In experiments using this compound in mice, imatinib-resistant human Ph+ ALL cells were eliminated through a process of rapid and massive cell death, which significantly prolonged the survival of the mice. This effect was highly selective: only Ph+ cells were marked for destruction, suggesting that a low-toxicity B cell receptor-targeted drug compound could be developed to overcome imatinib resistance without affecting normal B cells.
A short exposure to the drug was sufficient to commit the leukemia cells to cell death and to clear most of the disease burden from mice. Müschen said that the drug’s fast action was encouraging, because it remains unknown whether prolonged B cell receptor hyperactivation is safe, which is why he and colleagues are now focusing on formulating hyperactivating drugs that could be administered for only a few hours.
“These experiments show that we can engage signaling checkpoints in a very short period of time, and that once these checkpoints are engaged the cell is irreversibly slated for death—it’s a point of no return,” Müschen said. “The next step is to work with medicinal chemists to make better ALL drugs that will overstimulate the B cell receptor pathway, and that could be used on a treatment schedule to elicit a very strong, but time-limited, spike in signaling to engage negative B cell selection.”

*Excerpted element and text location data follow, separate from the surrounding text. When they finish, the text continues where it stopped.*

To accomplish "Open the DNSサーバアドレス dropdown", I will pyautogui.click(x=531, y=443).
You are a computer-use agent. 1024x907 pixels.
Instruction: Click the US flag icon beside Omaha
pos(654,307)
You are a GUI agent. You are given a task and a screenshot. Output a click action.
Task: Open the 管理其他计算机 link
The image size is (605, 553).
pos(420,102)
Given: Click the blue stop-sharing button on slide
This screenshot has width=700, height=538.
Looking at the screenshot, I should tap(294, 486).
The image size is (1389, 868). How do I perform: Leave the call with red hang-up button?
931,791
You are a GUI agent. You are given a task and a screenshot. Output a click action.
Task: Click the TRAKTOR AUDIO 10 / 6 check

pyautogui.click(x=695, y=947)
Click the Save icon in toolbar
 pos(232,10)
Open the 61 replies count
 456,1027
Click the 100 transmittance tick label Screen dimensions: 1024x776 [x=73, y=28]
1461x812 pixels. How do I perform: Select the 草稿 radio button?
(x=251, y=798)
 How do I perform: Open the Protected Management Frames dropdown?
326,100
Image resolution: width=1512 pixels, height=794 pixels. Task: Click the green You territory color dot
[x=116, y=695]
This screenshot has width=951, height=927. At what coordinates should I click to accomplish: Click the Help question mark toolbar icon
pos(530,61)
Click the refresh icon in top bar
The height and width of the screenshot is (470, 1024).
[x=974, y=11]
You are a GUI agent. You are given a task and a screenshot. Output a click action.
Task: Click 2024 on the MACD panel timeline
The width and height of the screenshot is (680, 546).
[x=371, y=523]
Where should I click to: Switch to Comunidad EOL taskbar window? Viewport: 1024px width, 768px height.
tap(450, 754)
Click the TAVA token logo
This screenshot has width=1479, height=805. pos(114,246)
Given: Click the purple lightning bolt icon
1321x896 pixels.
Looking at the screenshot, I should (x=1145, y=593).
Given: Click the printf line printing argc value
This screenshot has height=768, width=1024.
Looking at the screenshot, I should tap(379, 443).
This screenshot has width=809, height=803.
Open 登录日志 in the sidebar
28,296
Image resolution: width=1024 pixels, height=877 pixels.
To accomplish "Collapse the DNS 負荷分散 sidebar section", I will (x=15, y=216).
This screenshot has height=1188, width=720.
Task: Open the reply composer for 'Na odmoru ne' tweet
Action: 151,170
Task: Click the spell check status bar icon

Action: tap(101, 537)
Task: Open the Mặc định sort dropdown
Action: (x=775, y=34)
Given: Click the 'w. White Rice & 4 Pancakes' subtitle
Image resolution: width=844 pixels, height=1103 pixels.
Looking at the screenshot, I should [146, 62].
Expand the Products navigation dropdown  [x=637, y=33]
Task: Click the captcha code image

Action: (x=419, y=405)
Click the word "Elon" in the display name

The UCSF researchers were joined in the new work by colleagues from the University of California, Los Angeles; the University of Texas Southwestern Medical Center; Albert Einstein College of Medicine; Children’s Hospital of Philadelphia; the University of New Mexico Cancer Center; Weill Cornell Medical College; the University of Southern California; the National Institute of Allergy and Infectious Diseases; the Campbell Family Institute for Breast Cancer Research, in Toronto, Ontario, Canada; University Hospital Ulm, in Ulm, Germany; and Albert-Ludwigs-Universität Freiburg, in Freiburg, Germany.
The research was supported by funds from the National Cancer Institute; the ECOG-ACRIN Cancer Research Group; the Leukemia and Lymphoma Society; the California Institute for Regenerative Medicine; and the William Lawrence and Blanche Hughes Foundation. Müschen is a Scholar of the Leukemia and Lymphoma Society and a Senior Investigator of the Wellcome Trust.